### EXERCISE REQUIREMENTS
Would you please repeat, word for word, only the lines from the one holding "Ferry desde Marruecos (43, 1922)" through the one holding "CORROSION COUPON (109, 920)" in the material below, without the pictures?

### SUPPLIED RECORDS
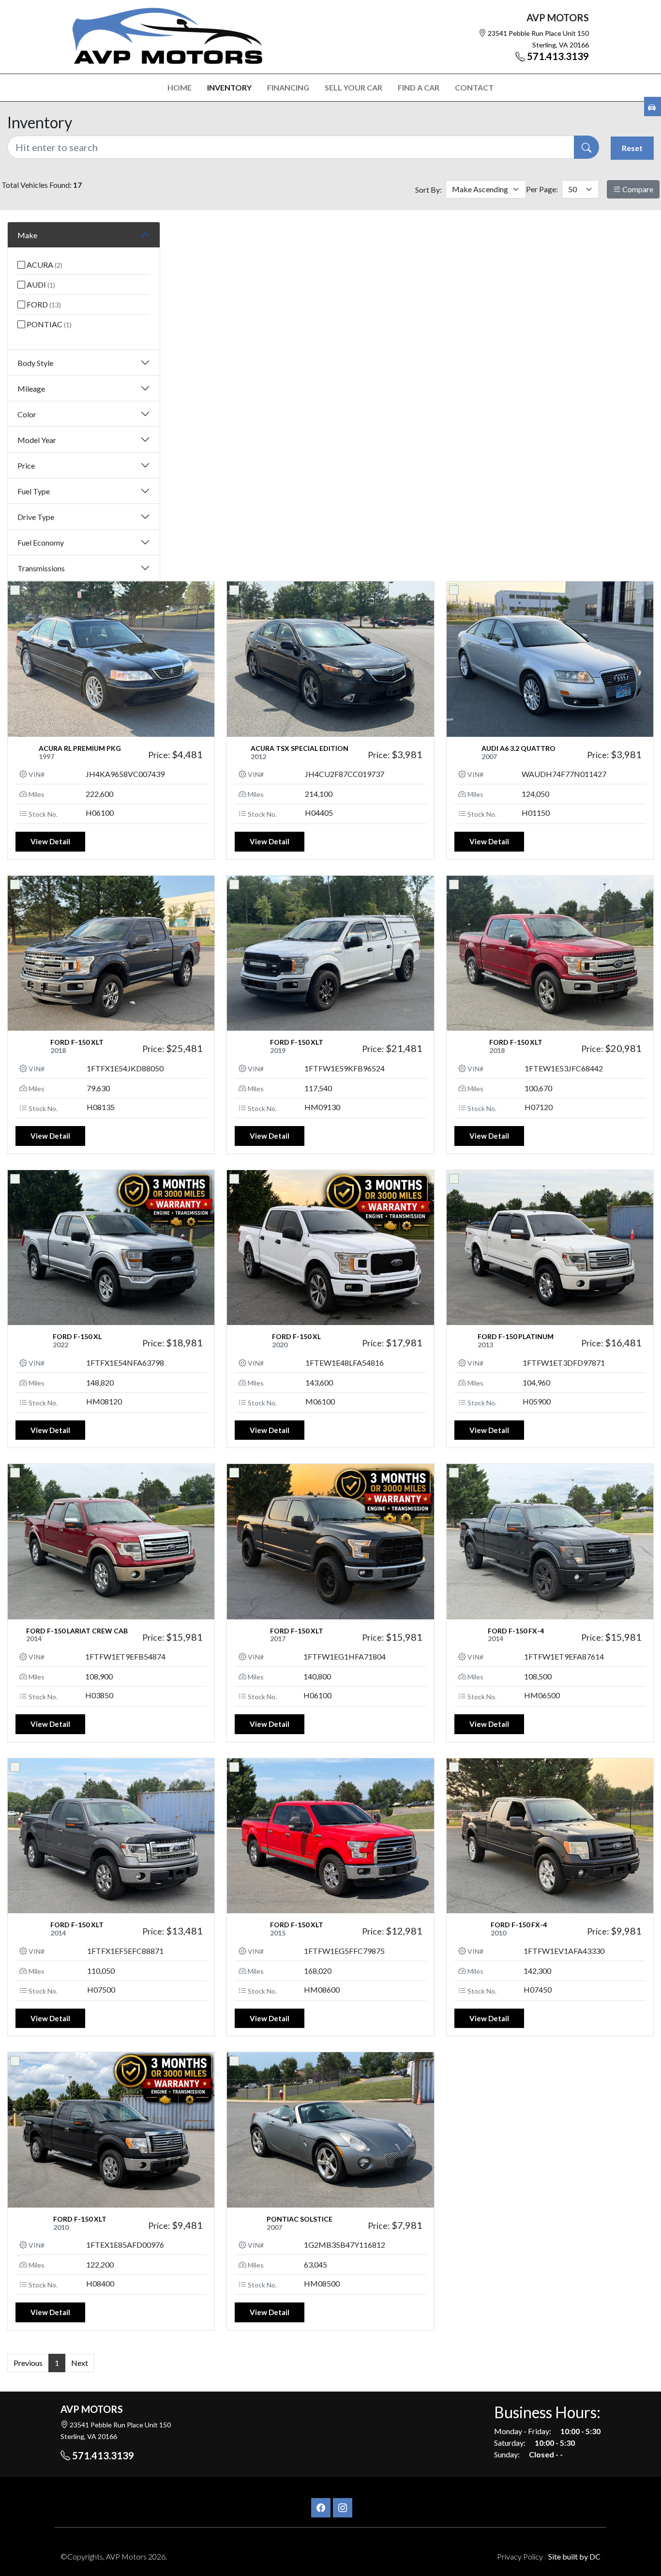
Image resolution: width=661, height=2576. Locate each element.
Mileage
--
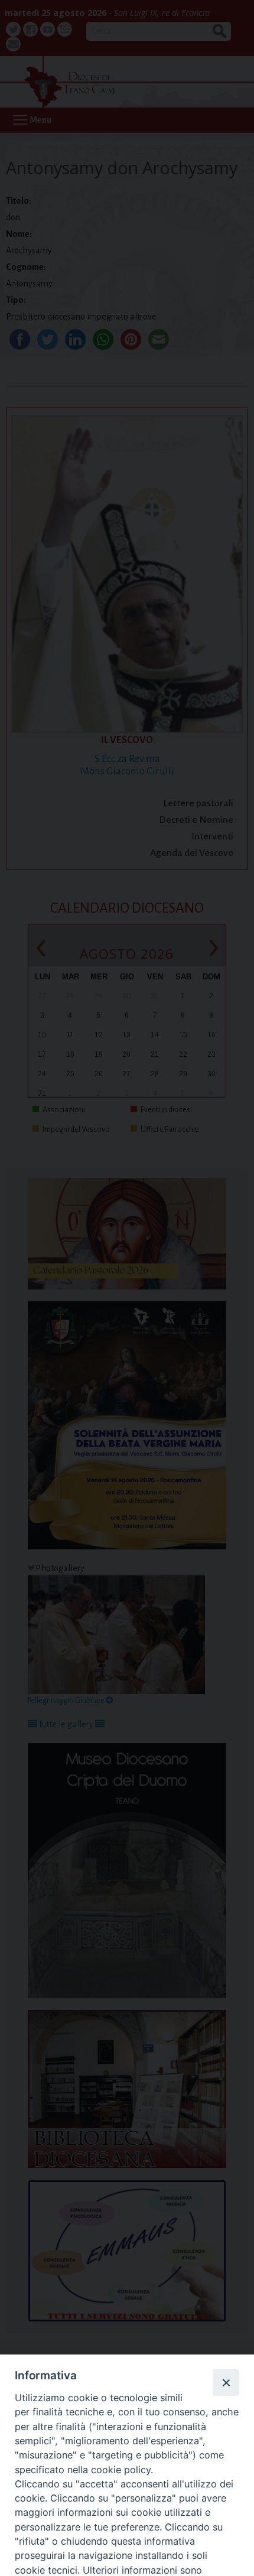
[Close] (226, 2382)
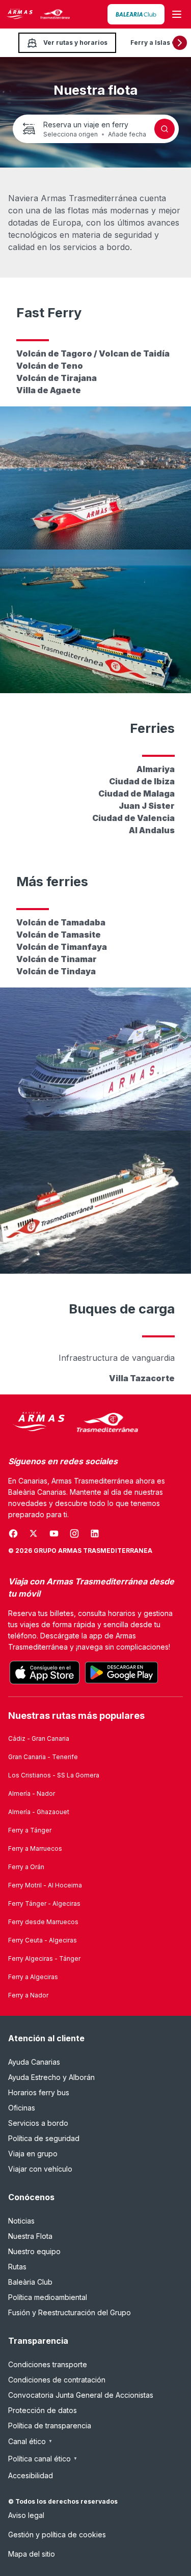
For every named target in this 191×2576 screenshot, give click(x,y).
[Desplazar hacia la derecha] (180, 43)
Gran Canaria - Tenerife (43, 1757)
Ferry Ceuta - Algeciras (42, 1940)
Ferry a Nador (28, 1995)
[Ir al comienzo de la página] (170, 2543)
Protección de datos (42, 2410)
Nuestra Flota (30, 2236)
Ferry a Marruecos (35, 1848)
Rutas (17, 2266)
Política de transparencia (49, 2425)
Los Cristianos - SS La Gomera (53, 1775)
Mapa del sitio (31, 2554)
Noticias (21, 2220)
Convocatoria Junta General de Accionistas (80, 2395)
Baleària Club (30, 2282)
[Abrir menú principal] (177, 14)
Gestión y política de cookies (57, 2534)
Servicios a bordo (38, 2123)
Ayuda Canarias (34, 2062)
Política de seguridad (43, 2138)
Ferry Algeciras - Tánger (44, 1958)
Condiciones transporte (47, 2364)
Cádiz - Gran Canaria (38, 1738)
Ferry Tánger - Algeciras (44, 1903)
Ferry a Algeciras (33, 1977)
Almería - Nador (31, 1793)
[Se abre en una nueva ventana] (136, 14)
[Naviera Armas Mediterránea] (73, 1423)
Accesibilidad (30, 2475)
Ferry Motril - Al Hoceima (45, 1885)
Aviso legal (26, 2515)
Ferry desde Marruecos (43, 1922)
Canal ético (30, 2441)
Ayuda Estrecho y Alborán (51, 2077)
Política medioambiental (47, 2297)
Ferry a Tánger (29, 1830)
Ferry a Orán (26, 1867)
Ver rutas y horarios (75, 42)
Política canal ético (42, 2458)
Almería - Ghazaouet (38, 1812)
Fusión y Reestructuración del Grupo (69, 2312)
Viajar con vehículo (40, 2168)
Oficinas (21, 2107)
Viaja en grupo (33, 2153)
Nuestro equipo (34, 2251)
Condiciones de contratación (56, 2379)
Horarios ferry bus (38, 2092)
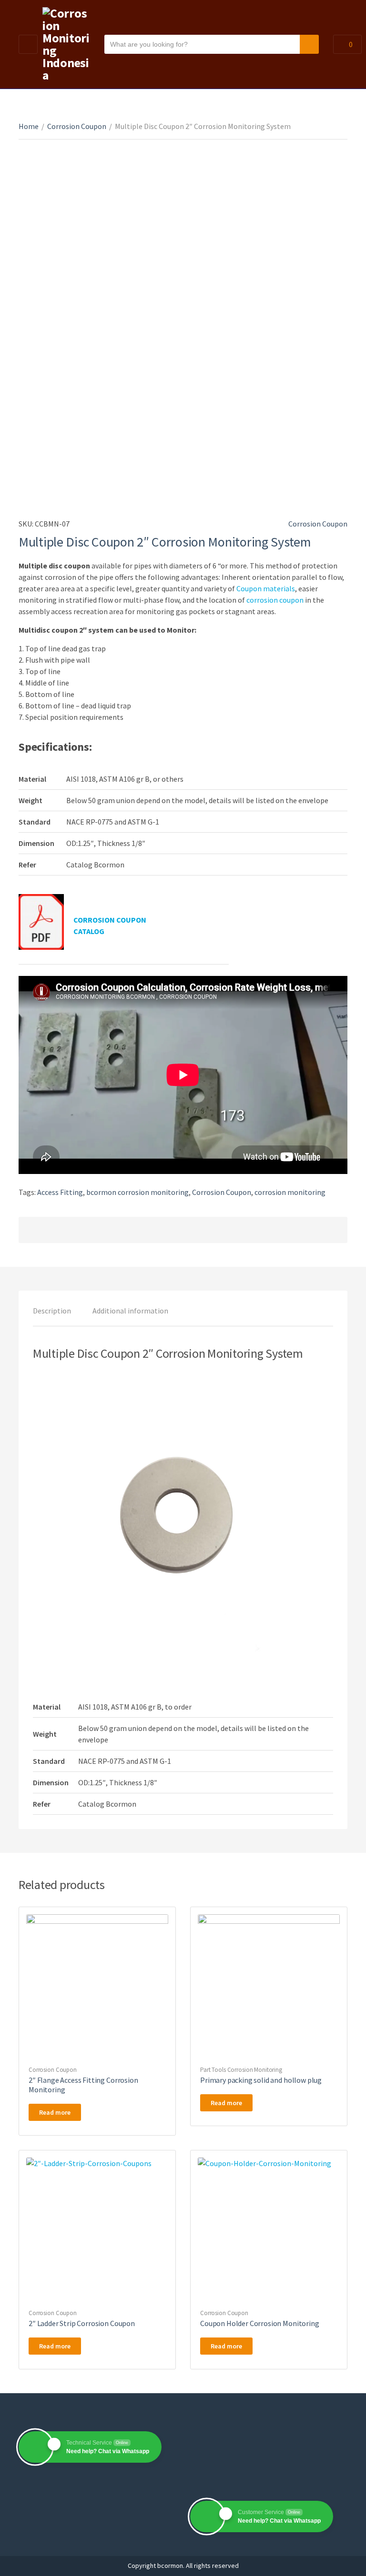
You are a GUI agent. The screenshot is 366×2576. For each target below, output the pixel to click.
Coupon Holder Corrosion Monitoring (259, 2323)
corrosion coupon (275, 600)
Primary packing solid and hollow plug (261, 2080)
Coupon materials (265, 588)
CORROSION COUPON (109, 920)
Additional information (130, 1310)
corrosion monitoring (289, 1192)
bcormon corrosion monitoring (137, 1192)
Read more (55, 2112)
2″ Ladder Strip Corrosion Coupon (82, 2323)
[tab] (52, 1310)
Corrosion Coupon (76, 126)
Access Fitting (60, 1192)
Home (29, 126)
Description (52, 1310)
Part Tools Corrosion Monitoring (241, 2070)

### RESULT
Ferry desde Marruecos (43, 1922)
Canal ético (30, 2441)
Ayuda Estrecho y Alborán (51, 2077)
Política medioambiental (47, 2297)
Ferry a Tánger (29, 1830)
Ferry a Orán (26, 1867)
Ver rutas y horarios (75, 42)
Política canal ético (42, 2458)
Almería - Ghazaouet (38, 1812)
Fusión y Reestructuración del Grupo (69, 2312)
Viajar con vehículo (40, 2168)
Oficinas (21, 2107)
Viaja en grupo (33, 2153)
Nuestro equipo (34, 2251)
Condiciones de contratación (56, 2379)
Horarios ferry bus (38, 2092)
You are a GUI agent. The screenshot is 366×2576. For each target below, output the pixel to click.
Coupon Holder Corrosion Monitoring (259, 2323)
corrosion coupon (275, 600)
Primary packing solid and hollow plug (261, 2080)
Coupon materials (265, 588)
CORROSION COUPON (109, 920)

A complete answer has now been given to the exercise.